Problem
Swap "big ideas" for "bold ideas" and write out the comment thread again from "1) Hiring someone" to "them a chance.".

Excerpted passage
-- Start --

Phil Buckley February 9, 2011 at 12:20 pm

Good advice Randi, I would add the following:

  • Make eye contact and hold it, you’re not bagging groceries at Costco anymore
  • Give them a reason to remember you. You want to be the one they talk about on the ride home.
  • Ask an intelligent question – about anything!
  • Floss & brush before the event


    Hunter February 9, 2011 at 12:23 pm

    Good post, I hired a few people a year ago, and most of these reasons were why I hired. One additional tip – Don’t just hand them a traditional resume! If you have an online presence (which I hope college kids are building today), make sure they know about it. A personalized business card with your personal site, blog, Twitter, and other social channels can go a long way! Thanks for posting – Hunter (@EHunterYoung)


    Randi Garrett randi garrett February 9, 2011 at 1:45 pm

    Hi Hunter,
    Thanks for the comment. I agree with you that resumes should break the mold. I’ve seen some extremely creative printed version and, of course, an online portfolio site opens up even greater methods of expression. Perhaps also include a photo on your resume or personalized business card. When meeting applicants in mass, it can be hard to recall faces and later match them to names.


    Michael Hubbard Michael Hubbard February 9, 2011 at 1:56 pm

    I’m the first to admit that I rarely read resumes – rather I look for the above characteristics and something that hasn’t been done before. If you were at the job fair – don’t worry that your resume was filled with a bunch of meaningless jobs or student activities – we’ve all been there before. What you need is a chance. So think big. Some hires that stand out in my mind here at Media Two include:

    1) Hiring someone who asked a lot of intelligent questions in a MeetUp group and wasn’t afraid to look “uncool” by doing it. It showed they wanted to learn – but weren’t given the right opportunity yet.
    2) Hiring someone who had lots of big ideas but noone to give them a chance.

-- End --

Listing

-- Start --

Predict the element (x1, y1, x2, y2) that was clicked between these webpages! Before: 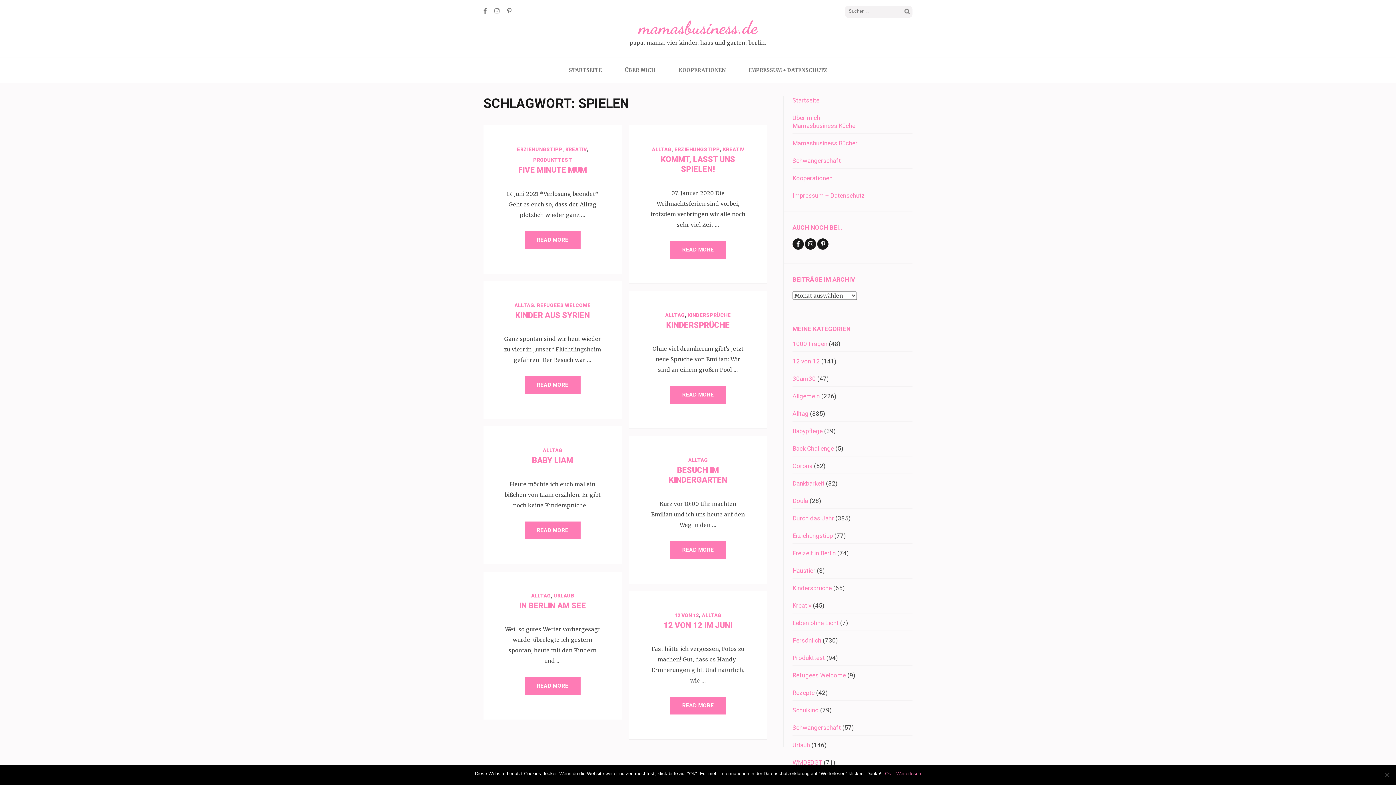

-- End --
-- Start --

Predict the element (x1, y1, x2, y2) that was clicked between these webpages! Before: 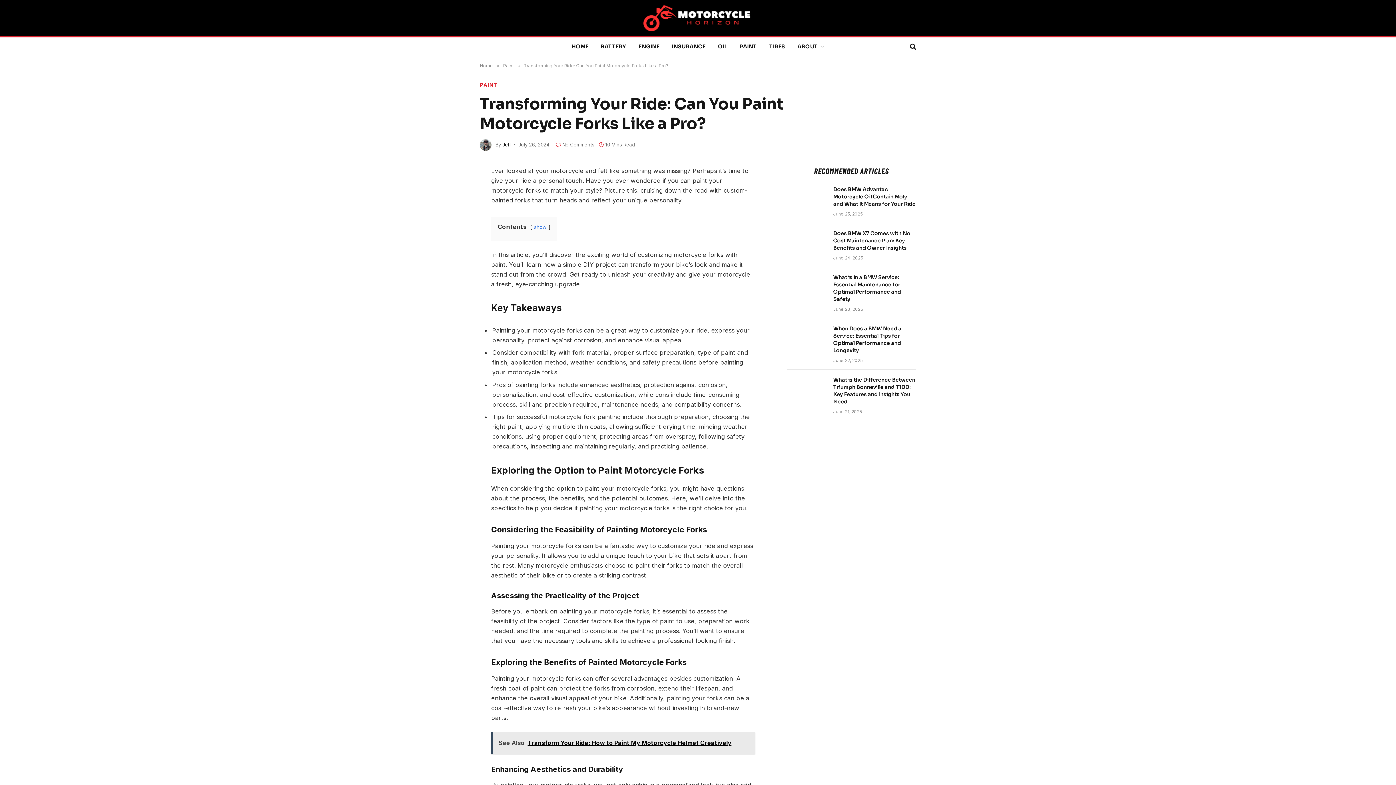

-- End --
-- Start --

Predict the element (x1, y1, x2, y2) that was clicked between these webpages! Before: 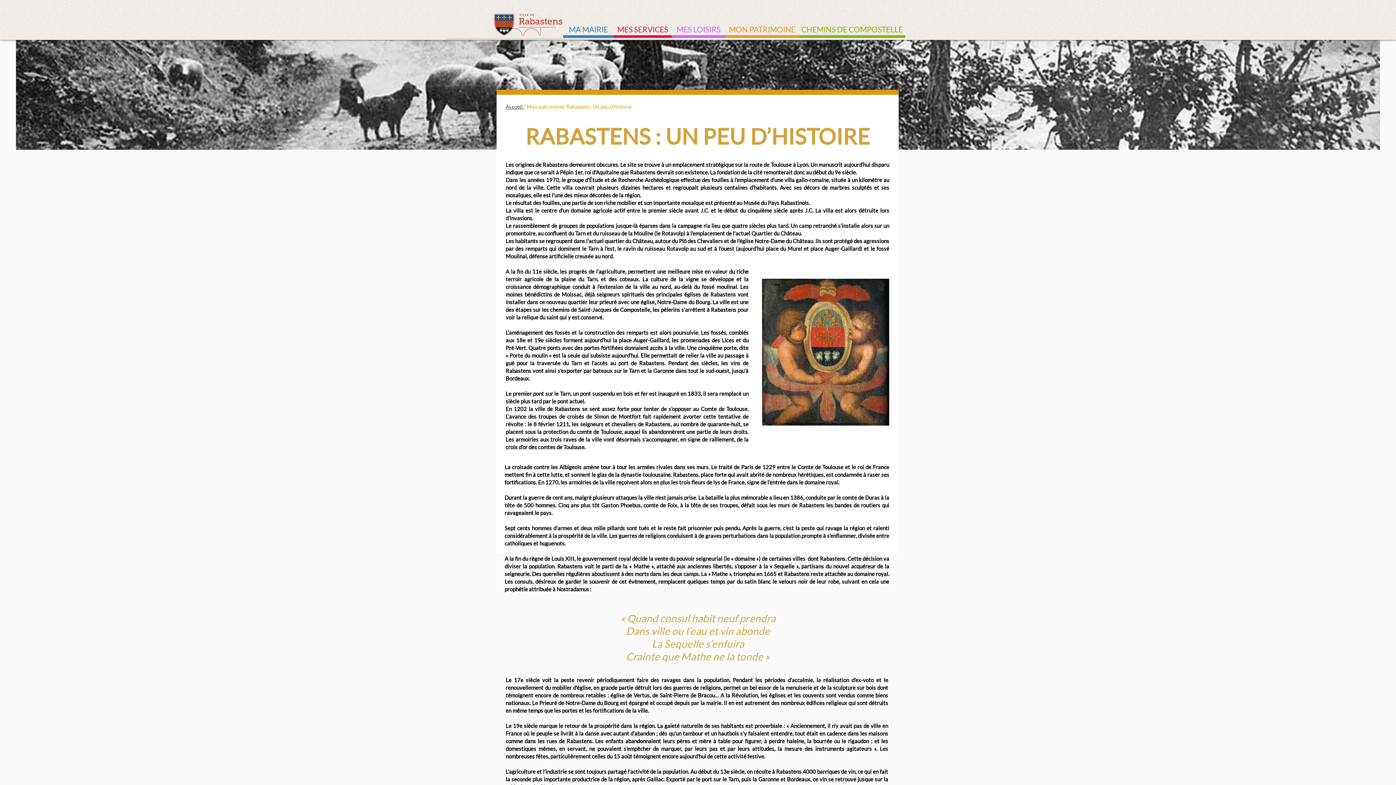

-- End --

Task response
1) Hiring someone who asked a lot of intelligent questions in a MeetUp group and wasn’t afraid to look “uncool” by doing it. It showed they wanted to learn – but weren’t given the right opportunity yet.
    2) Hiring someone who had lots of bold ideas but noone to give them a chance.